Above all, you must show the examiner that you know the Four C’s:
This guide is written by a qualified A-Level English online tutor to help simplify the Assessment Objectives, offer actionable changes to your essays to make sure you cover the Four C’s, and give some direction on how you should be revising to put you in a position to write that A* standard essay come the day of the exam.
In the comparative essay, you are aiming to hit the following Assessment Objectives: AO1, AO3, AO4 and AO5 [1]. Those of you that are mathematically inclined as well as literary minded will note that AO2 is missing from that list. AO2, your ‘language analysis’, will do you very little good in this paper.
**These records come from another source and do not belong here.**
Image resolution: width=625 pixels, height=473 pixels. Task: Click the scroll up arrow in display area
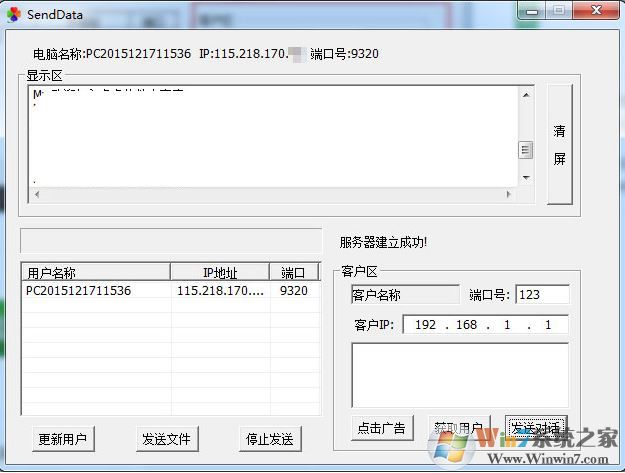click(526, 95)
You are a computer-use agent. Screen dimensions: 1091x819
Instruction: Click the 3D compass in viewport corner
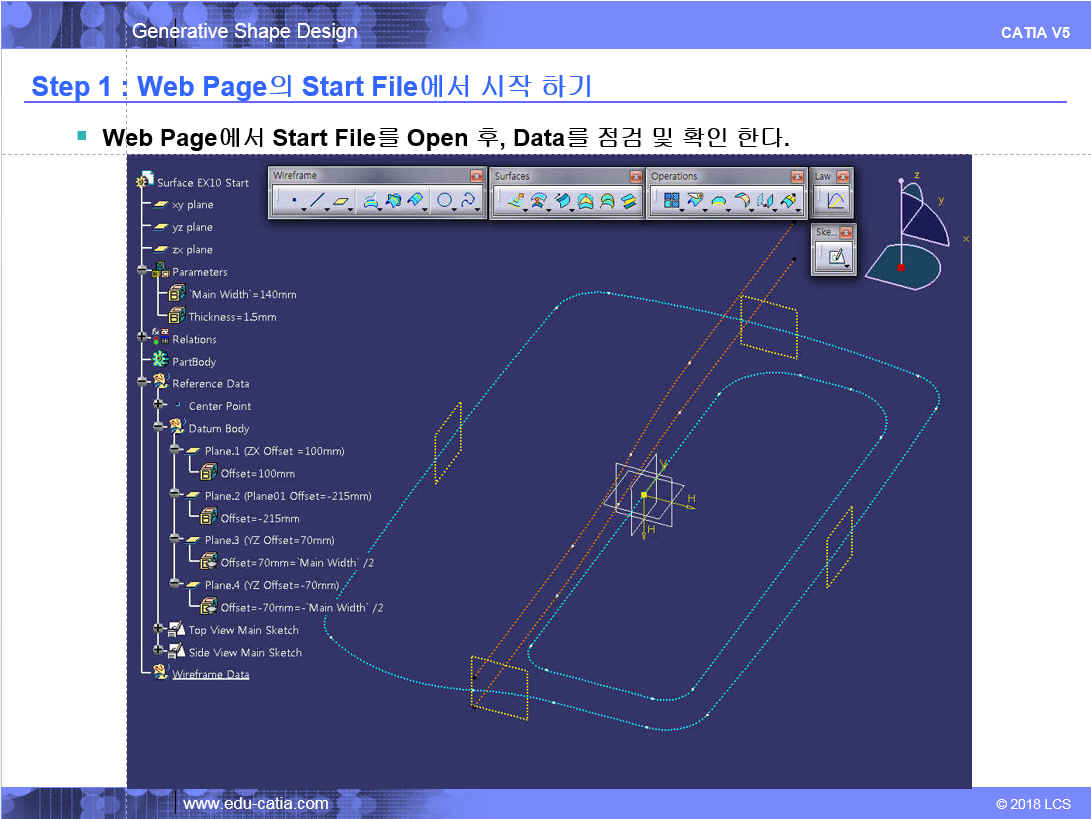[908, 235]
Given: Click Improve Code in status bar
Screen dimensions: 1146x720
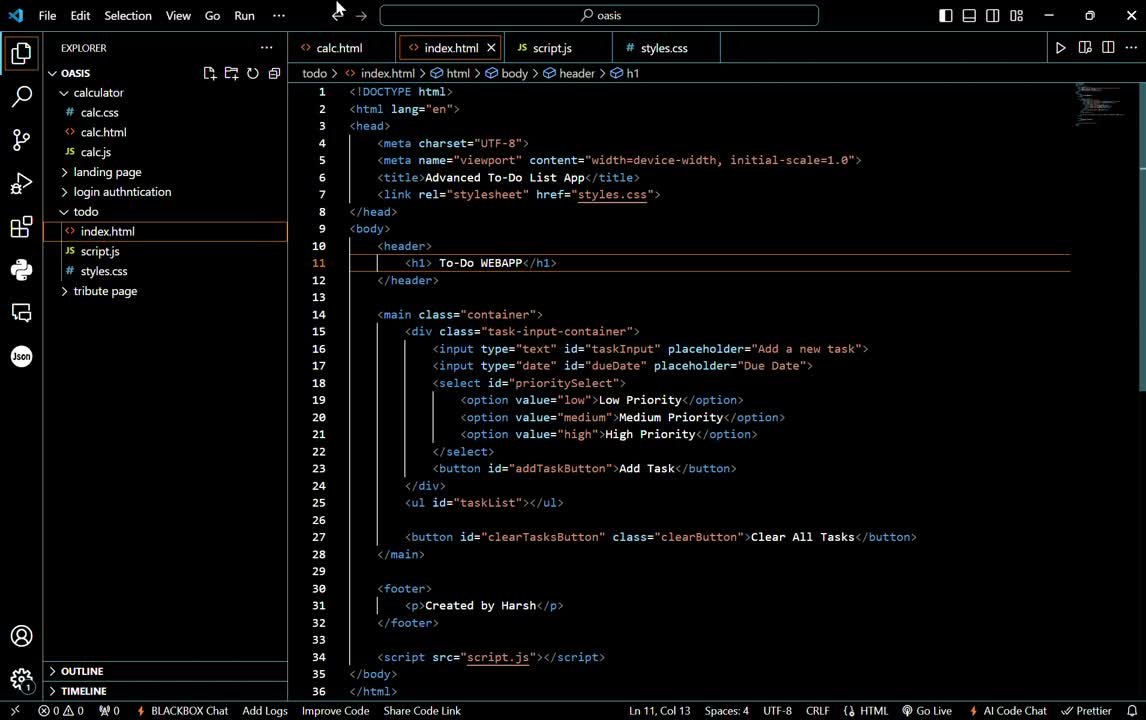Looking at the screenshot, I should [x=335, y=711].
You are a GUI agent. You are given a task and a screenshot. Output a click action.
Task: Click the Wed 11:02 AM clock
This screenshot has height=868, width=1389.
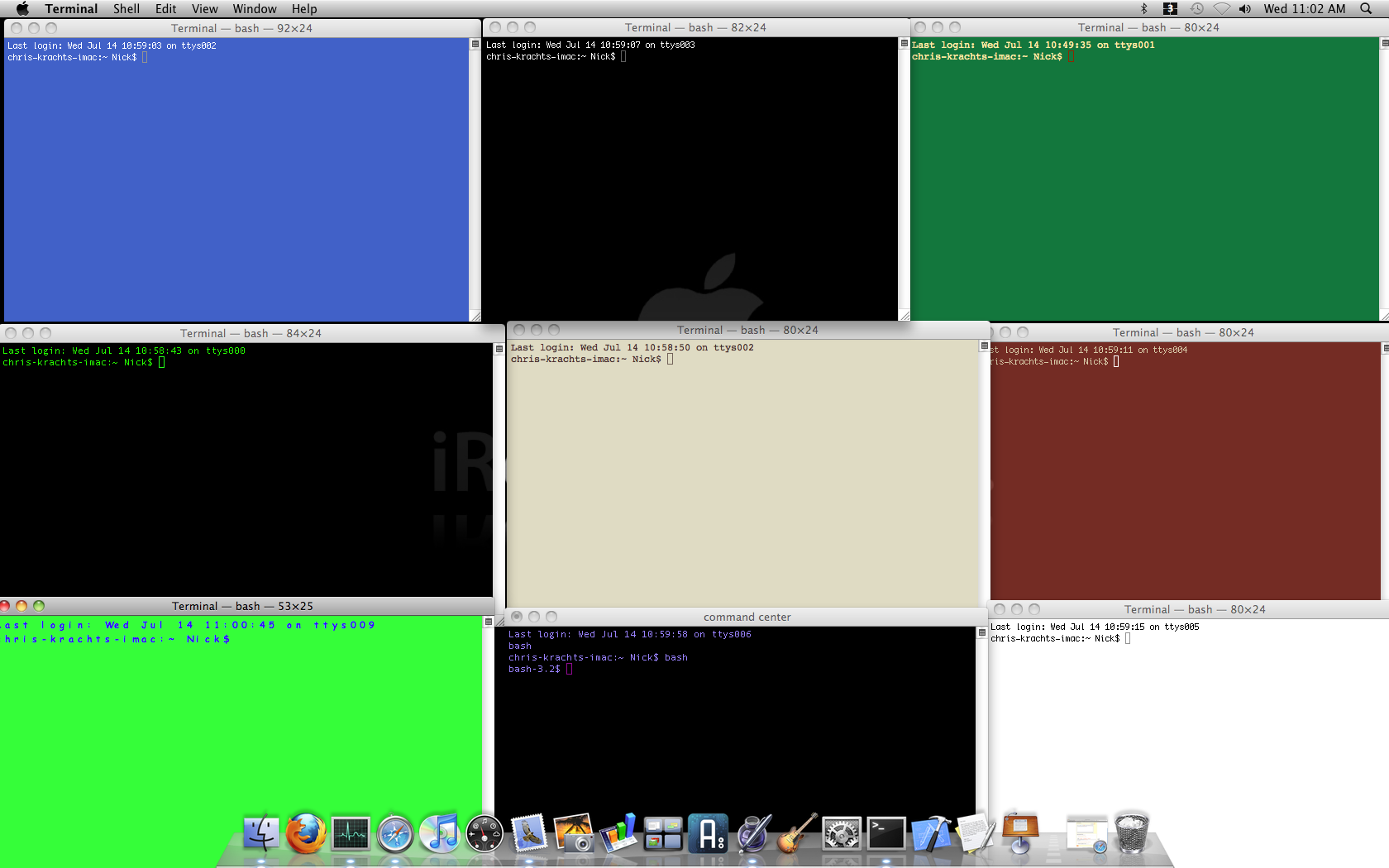(x=1304, y=9)
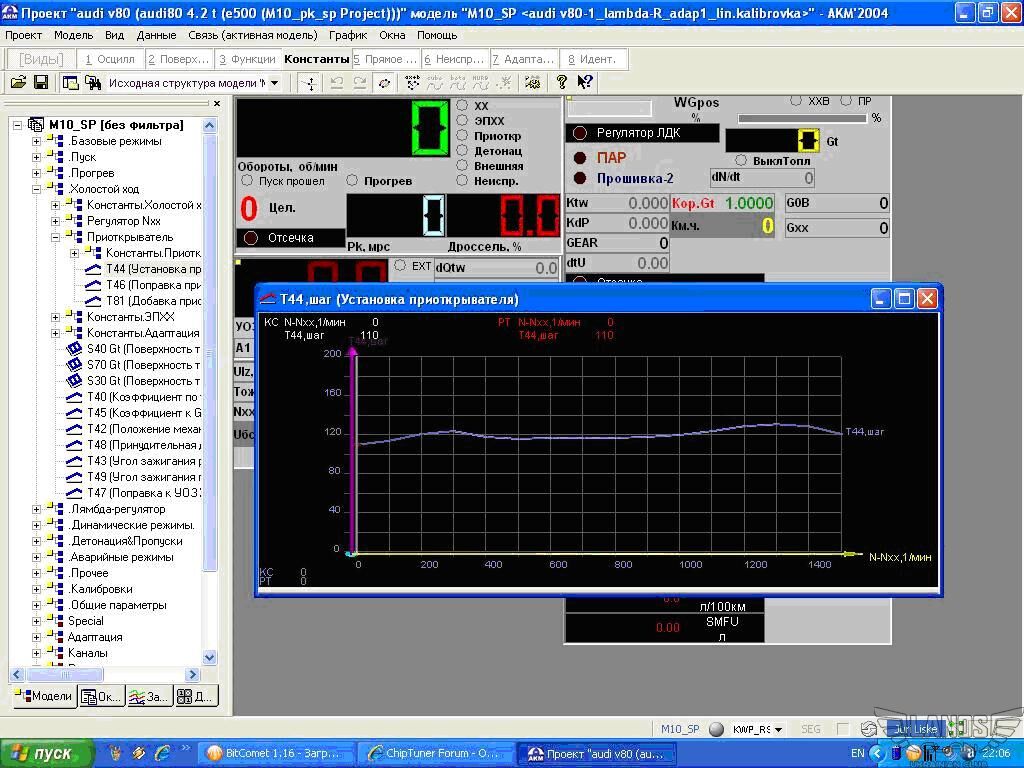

You will receive no reward for close language analysis in this answer, no matter how insightful it is. Your Unseen Dystopia question rewards AO2, once you have finished it you can forget your close language analysis. Instead, it is important to know how the other four AO’s work in this essay, and how each one is weighted by the examiner.
On a question with a maximum score of 30 marks, those marks are awarded across the AO’s as follows: A03 dominates with 50% of the marks, A04 will get you 25% of the marks, and A01 and A05 are awarded 12.5% each. So, it is clear that you are prioritising hitting AO3 and AO4, as these will get you 75% of your marks. Being able to show your skills in AO1 and AO5 is going to push you up into that A* bracket. But what do each of the AO’s mean, and what do examiners actually want to see?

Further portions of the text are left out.